Make an exact transcription of the data below.
** Raw data follows **
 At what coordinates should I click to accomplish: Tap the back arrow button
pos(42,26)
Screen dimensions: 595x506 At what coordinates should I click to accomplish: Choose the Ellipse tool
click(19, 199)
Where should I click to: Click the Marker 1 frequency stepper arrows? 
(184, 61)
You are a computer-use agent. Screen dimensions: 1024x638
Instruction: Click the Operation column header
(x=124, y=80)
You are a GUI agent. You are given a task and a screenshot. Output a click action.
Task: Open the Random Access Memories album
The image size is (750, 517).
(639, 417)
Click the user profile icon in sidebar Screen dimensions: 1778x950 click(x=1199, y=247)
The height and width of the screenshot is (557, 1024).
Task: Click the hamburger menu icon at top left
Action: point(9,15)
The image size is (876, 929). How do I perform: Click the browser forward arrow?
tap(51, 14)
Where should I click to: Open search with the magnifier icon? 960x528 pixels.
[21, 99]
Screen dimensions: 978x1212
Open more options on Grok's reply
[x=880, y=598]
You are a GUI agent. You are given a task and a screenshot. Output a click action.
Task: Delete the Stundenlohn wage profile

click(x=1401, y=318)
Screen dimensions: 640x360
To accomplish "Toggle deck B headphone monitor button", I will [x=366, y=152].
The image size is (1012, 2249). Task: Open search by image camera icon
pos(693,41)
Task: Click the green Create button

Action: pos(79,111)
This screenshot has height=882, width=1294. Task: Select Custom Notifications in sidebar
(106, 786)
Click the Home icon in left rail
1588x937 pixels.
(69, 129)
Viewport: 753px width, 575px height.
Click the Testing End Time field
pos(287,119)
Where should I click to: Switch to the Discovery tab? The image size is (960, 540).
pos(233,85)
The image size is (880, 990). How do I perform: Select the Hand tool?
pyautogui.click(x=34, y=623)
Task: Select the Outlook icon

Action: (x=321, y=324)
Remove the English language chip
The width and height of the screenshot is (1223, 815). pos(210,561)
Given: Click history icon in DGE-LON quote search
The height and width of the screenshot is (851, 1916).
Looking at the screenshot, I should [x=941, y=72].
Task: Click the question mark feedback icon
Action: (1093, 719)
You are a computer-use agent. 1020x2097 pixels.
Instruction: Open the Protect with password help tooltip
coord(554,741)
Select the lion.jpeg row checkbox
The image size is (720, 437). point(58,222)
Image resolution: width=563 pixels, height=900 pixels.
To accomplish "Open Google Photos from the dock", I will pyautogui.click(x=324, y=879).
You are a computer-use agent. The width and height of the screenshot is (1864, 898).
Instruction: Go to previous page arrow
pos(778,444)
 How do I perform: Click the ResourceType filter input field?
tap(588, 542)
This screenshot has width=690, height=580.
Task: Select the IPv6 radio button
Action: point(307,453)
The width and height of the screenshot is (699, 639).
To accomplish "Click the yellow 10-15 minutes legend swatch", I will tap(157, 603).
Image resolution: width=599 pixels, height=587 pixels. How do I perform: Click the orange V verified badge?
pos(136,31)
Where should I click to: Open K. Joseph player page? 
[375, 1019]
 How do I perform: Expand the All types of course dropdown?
** End of Raw data **
(Written solution)
 At what coordinates should I click to accomplish: Tap the back arrow button
pos(42,26)
Screen dimensions: 595x506 At what coordinates should I click to accomplish: Choose the Ellipse tool
click(19, 199)
Where should I click to: Click the Marker 1 frequency stepper arrows? 
(184, 61)
You are a computer-use agent. Screen dimensions: 1024x638
Instruction: Click the Operation column header
(x=124, y=80)
You are a GUI agent. You are given a task and a screenshot. Output a click action.
Task: Open the Random Access Memories album
The image size is (750, 517).
(639, 417)
Click the user profile icon in sidebar Screen dimensions: 1778x950 click(x=1199, y=247)
The height and width of the screenshot is (557, 1024).
Task: Click the hamburger menu icon at top left
Action: point(9,15)
The image size is (876, 929). How do I perform: Click the browser forward arrow?
tap(51, 14)
Where should I click to: Open search with the magnifier icon? 960x528 pixels.
[21, 99]
Screen dimensions: 978x1212
Open more options on Grok's reply
[x=880, y=598]
You are a GUI agent. You are given a task and a screenshot. Output a click action.
Task: Delete the Stundenlohn wage profile

click(x=1401, y=318)
Screen dimensions: 640x360
To accomplish "Toggle deck B headphone monitor button", I will [x=366, y=152].
The image size is (1012, 2249). Task: Open search by image camera icon
pos(693,41)
Task: Click the green Create button

Action: pos(79,111)
This screenshot has height=882, width=1294. Task: Select Custom Notifications in sidebar
(106, 786)
Click the Home icon in left rail
1588x937 pixels.
(69, 129)
Viewport: 753px width, 575px height.
Click the Testing End Time field
pos(287,119)
Where should I click to: Switch to the Discovery tab? The image size is (960, 540).
pos(233,85)
The image size is (880, 990). How do I perform: Select the Hand tool?
pyautogui.click(x=34, y=623)
Task: Select the Outlook icon

Action: (x=321, y=324)
Remove the English language chip
The width and height of the screenshot is (1223, 815). pos(210,561)
Given: Click history icon in DGE-LON quote search
The height and width of the screenshot is (851, 1916).
Looking at the screenshot, I should [x=941, y=72].
Task: Click the question mark feedback icon
Action: (1093, 719)
You are a computer-use agent. 1020x2097 pixels.
Instruction: Open the Protect with password help tooltip
coord(554,741)
Select the lion.jpeg row checkbox
The image size is (720, 437). point(58,222)
Image resolution: width=563 pixels, height=900 pixels.
To accomplish "Open Google Photos from the dock", I will pyautogui.click(x=324, y=879).
You are a computer-use agent. The width and height of the screenshot is (1864, 898).
Instruction: Go to previous page arrow
pos(778,444)
 How do I perform: Click the ResourceType filter input field?
tap(588, 542)
This screenshot has width=690, height=580.
Task: Select the IPv6 radio button
Action: point(307,453)
The width and height of the screenshot is (699, 639).
To accomplish "Click the yellow 10-15 minutes legend swatch", I will tap(157, 603).
Image resolution: width=599 pixels, height=587 pixels. How do I perform: Click the orange V verified badge?
pos(136,31)
Where should I click to: Open K. Joseph player page? 
[375, 1019]
 How do I perform: Expand the All types of course dropdown?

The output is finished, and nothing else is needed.